▶ RECORDS FOR PROCESSING
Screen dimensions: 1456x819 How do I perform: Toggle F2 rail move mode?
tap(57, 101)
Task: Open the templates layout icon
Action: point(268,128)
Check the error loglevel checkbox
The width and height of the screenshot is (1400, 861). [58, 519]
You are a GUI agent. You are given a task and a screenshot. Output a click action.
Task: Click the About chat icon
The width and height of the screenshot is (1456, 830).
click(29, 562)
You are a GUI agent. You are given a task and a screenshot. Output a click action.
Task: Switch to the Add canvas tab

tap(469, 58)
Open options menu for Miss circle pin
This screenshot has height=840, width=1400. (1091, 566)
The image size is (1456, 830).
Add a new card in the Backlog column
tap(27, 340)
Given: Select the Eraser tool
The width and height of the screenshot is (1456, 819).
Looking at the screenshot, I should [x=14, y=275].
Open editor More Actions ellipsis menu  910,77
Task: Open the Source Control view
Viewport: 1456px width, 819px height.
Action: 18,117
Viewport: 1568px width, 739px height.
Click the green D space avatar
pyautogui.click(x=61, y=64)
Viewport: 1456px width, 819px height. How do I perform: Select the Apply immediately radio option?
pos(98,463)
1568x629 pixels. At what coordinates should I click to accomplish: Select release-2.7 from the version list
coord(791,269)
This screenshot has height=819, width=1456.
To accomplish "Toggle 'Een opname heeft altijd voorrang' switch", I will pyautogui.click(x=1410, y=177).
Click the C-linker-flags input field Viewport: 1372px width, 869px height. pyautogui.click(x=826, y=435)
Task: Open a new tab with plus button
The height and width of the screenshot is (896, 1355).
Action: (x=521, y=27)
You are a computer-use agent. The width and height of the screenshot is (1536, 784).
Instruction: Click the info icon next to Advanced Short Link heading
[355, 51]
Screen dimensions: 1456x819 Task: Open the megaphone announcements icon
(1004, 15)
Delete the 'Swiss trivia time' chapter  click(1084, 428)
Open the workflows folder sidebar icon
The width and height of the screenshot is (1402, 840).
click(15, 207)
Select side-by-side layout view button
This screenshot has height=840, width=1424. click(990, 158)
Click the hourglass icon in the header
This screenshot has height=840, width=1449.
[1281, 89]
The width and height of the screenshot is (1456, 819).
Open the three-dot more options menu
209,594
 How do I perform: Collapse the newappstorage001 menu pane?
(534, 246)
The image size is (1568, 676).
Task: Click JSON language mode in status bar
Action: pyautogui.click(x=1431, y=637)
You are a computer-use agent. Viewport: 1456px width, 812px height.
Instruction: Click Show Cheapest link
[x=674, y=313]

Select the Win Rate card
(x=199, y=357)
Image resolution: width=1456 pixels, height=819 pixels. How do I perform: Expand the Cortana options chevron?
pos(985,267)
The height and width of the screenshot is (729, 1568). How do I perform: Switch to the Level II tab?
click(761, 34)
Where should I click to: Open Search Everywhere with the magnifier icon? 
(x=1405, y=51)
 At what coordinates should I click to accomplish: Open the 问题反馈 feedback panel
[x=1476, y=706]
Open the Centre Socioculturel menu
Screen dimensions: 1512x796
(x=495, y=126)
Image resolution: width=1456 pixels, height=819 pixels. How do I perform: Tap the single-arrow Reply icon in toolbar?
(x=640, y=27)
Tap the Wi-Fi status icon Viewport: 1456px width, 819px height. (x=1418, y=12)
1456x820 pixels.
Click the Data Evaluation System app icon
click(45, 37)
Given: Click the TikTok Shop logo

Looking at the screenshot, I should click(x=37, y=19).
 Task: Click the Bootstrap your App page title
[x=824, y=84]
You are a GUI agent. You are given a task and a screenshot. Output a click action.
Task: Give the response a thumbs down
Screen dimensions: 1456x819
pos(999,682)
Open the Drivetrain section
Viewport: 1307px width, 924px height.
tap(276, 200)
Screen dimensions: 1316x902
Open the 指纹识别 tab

▶ WHAT TO WORK ON
Please transcribe all of the data above exactly.

▶ RESPONSE
Screen dimensions: 1456x819 How do I perform: Toggle F2 rail move mode?
tap(57, 101)
Task: Open the templates layout icon
Action: point(268,128)
Check the error loglevel checkbox
The width and height of the screenshot is (1400, 861). [58, 519]
You are a GUI agent. You are given a task and a screenshot. Output a click action.
Task: Click the About chat icon
The width and height of the screenshot is (1456, 830).
click(29, 562)
You are a GUI agent. You are given a task and a screenshot. Output a click action.
Task: Switch to the Add canvas tab

tap(469, 58)
Open options menu for Miss circle pin
This screenshot has height=840, width=1400. (1091, 566)
The image size is (1456, 830).
Add a new card in the Backlog column
tap(27, 340)
Given: Select the Eraser tool
The width and height of the screenshot is (1456, 819).
Looking at the screenshot, I should [x=14, y=275].
Open editor More Actions ellipsis menu  910,77
Task: Open the Source Control view
Viewport: 1456px width, 819px height.
Action: 18,117
Viewport: 1568px width, 739px height.
Click the green D space avatar
pyautogui.click(x=61, y=64)
Viewport: 1456px width, 819px height. How do I perform: Select the Apply immediately radio option?
pos(98,463)
1568x629 pixels. At what coordinates should I click to accomplish: Select release-2.7 from the version list
coord(791,269)
This screenshot has height=819, width=1456.
To accomplish "Toggle 'Een opname heeft altijd voorrang' switch", I will pyautogui.click(x=1410, y=177).
Click the C-linker-flags input field Viewport: 1372px width, 869px height. pyautogui.click(x=826, y=435)
Task: Open a new tab with plus button
The height and width of the screenshot is (896, 1355).
Action: (x=521, y=27)
You are a computer-use agent. The width and height of the screenshot is (1536, 784).
Instruction: Click the info icon next to Advanced Short Link heading
[355, 51]
Screen dimensions: 1456x819 Task: Open the megaphone announcements icon
(1004, 15)
Delete the 'Swiss trivia time' chapter  click(1084, 428)
Open the workflows folder sidebar icon
The width and height of the screenshot is (1402, 840).
click(15, 207)
Select side-by-side layout view button
This screenshot has height=840, width=1424. click(990, 158)
Click the hourglass icon in the header
This screenshot has height=840, width=1449.
[1281, 89]
The width and height of the screenshot is (1456, 819).
Open the three-dot more options menu
209,594
 How do I perform: Collapse the newappstorage001 menu pane?
(534, 246)
The image size is (1568, 676).
Task: Click JSON language mode in status bar
Action: pyautogui.click(x=1431, y=637)
You are a computer-use agent. Viewport: 1456px width, 812px height.
Instruction: Click Show Cheapest link
[x=674, y=313]

Select the Win Rate card
(x=199, y=357)
Image resolution: width=1456 pixels, height=819 pixels. How do I perform: Expand the Cortana options chevron?
pos(985,267)
The height and width of the screenshot is (729, 1568). How do I perform: Switch to the Level II tab?
click(761, 34)
Where should I click to: Open Search Everywhere with the magnifier icon? 
(x=1405, y=51)
 At what coordinates should I click to accomplish: Open the 问题反馈 feedback panel
[x=1476, y=706]
Open the Centre Socioculturel menu
Screen dimensions: 1512x796
(x=495, y=126)
Image resolution: width=1456 pixels, height=819 pixels. How do I perform: Tap the single-arrow Reply icon in toolbar?
(x=640, y=27)
Tap the Wi-Fi status icon Viewport: 1456px width, 819px height. (x=1418, y=12)
1456x820 pixels.
Click the Data Evaluation System app icon
click(45, 37)
Given: Click the TikTok Shop logo

Looking at the screenshot, I should click(x=37, y=19).
 Task: Click the Bootstrap your App page title
[x=824, y=84]
You are a GUI agent. You are given a task and a screenshot. Output a click action.
Task: Give the response a thumbs down
Screen dimensions: 1456x819
pos(999,682)
Open the Drivetrain section
Viewport: 1307px width, 924px height.
tap(276, 200)
Screen dimensions: 1316x902
Open the 指纹识别 tab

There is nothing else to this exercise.